Warum muten wir den Menschen, die aus der Türkei zu uns eingewandert sind, und ihren Kindern, die hier geboren sind, diese Entscheidung zwischen der Tradition ihrer Familie und dem Land, in dem sie leben und leben wollen und das sie als einziges richtig kennen, zu? Warum spalten Sie Familien und treiben die Kinder zu dieser Entscheidung?

(Beifall bei Abgeordneten des BÜNDNISSES 90/DIE GRÜNEN und der SPD – Claudia Roth [Augsburg] [BÜNDNIS 90/DIE GRÜNEN]: Jetzt bin ich gespannt!)

Ole Schröder, Parl. Staatssekretär beim Bundesminister des Innern:
Lieber Kollege Beck, das Optionsmodell richtet sich überhaupt nicht gegen ein bestimmtes Land oder gegen Menschen mit einem bestimmten Migrationshintergrund.

(Lachen bei Abgeordneten des BÜNDNISSES 90/DIE GRÜNEN – Aydan Özoğuz [SPD]: Das klang aber bei Ihnen anders!)

Das ist schlichtweg falsch. Es ist doch so: Innerhalb Europas, mit den gemeinsamen Institutionen, mit der Idee der gemeinsamen europäischen Staatsbürgerschaft, die sich entwickelt,

(Claudia Roth [Augsburg] [BÜNDNIS 90/DIE GRÜNEN]: USA! Japan! Iran!)

gibt es weniger Loyalitätskonflikte als beispielsweise mit einer Regierung eines Drittstaates, insbesondere mit der türkischen Regierung.

(Volker Beck [Köln] [BÜNDNIS 90/DIE GRÜNEN]: Sind die Vereinigten Staaten nicht auch irgendwo so ein Drittstaat?)

Es ist auch zu beobachten, dass sich Doppelstaatler zum Beispiel durch Flucht in das entsprechende Herkunftsland einer Strafverfolgung entziehen.

(Aydan Özoğuz [SPD]: Das stimmt doch gar nicht! Totaler Blödsinn! – Sevim Dağdelen [DIE LINKE]: Alle Steuerflüchtlinge sind jetzt also Optionsmodelle! So ein Blödsinn!)

Diese Probleme müssen wir im Blick behalten.
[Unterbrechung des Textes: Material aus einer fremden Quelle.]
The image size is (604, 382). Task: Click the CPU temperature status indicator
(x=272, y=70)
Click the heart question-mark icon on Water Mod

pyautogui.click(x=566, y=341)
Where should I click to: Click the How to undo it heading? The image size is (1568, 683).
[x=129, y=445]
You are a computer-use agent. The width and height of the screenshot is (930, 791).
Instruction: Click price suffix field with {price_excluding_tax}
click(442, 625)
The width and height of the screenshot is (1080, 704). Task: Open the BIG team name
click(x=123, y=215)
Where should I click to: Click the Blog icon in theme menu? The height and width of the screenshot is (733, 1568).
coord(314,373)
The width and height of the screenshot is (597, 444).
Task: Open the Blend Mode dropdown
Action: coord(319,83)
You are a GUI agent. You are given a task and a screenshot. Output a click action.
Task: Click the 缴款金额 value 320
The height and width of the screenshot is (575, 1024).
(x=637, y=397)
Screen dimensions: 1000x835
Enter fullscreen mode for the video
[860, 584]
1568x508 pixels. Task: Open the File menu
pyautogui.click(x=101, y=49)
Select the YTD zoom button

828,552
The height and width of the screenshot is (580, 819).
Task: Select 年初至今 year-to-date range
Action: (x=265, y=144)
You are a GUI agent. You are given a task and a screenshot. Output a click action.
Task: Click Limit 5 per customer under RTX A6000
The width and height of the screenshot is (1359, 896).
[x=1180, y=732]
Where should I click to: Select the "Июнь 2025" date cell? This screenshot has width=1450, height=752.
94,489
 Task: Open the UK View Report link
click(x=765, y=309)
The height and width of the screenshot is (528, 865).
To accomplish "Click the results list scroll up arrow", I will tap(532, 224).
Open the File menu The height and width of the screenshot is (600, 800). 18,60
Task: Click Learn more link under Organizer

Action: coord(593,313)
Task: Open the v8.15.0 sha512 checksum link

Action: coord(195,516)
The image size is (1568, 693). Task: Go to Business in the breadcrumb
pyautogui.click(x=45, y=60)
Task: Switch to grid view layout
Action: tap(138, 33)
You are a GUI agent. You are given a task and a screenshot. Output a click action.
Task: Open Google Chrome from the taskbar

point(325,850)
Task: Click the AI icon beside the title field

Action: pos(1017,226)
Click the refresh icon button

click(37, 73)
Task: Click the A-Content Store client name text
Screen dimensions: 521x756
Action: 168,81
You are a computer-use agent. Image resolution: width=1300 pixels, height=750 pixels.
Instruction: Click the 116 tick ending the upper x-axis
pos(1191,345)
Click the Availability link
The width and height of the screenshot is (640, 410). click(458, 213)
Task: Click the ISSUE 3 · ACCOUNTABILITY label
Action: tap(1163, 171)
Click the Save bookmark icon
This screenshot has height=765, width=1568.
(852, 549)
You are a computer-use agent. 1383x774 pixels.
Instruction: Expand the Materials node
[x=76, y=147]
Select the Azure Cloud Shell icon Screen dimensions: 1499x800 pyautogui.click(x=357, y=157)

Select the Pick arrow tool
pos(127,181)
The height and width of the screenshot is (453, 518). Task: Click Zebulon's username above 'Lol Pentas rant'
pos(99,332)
Die Betroffenen, die einen deutschen Pass haben, entscheiden sich nicht gegen ihre soziale und kulturelle Herkunft, wie Sie ihnen das immer einreden wollen, sondern für eine Zukunft in Deutschland. Sie können weiterhin ihre Muttersprache pflegen, Kontakt zu ihrer Familie halten, und sie können immer wieder in das Herkunftsland ihrer Eltern reisen. Durch die Einführung des Optionsmodells ändert sich das doch nicht. Kulturelle und gesellschaftliche Vielfalt ist nicht abhängig von Mehrstaatigkeit.

Die Studie des Bundesamtes für Migration und Flüchtlinge hat auch ganz deutlich gemacht – anders als Sie es immer darstellen –, dass sich kein Riss durch die Familien zieht, wenn sich die Kinder für Deutschland entscheiden. Im Gegenteil: Das wird akzeptiert, weil es als Ausdruck der Integration gesehen wird.

Vizepräsident Eduard Oswald:
Sie achten auf Ihre Redezeit?

Ole Schröder, Parl. Staatssekretär beim Bundesminister des Innern:
Die Fakten zeigen: Wir sind ein weltoffenes Land. Wir haben eine Willkommenskultur.

(Mechthild Rawert [SPD]: Wir wollen eine Anerkennungskultur!)

Ein solches erfolgreiches System muss man nicht ändern.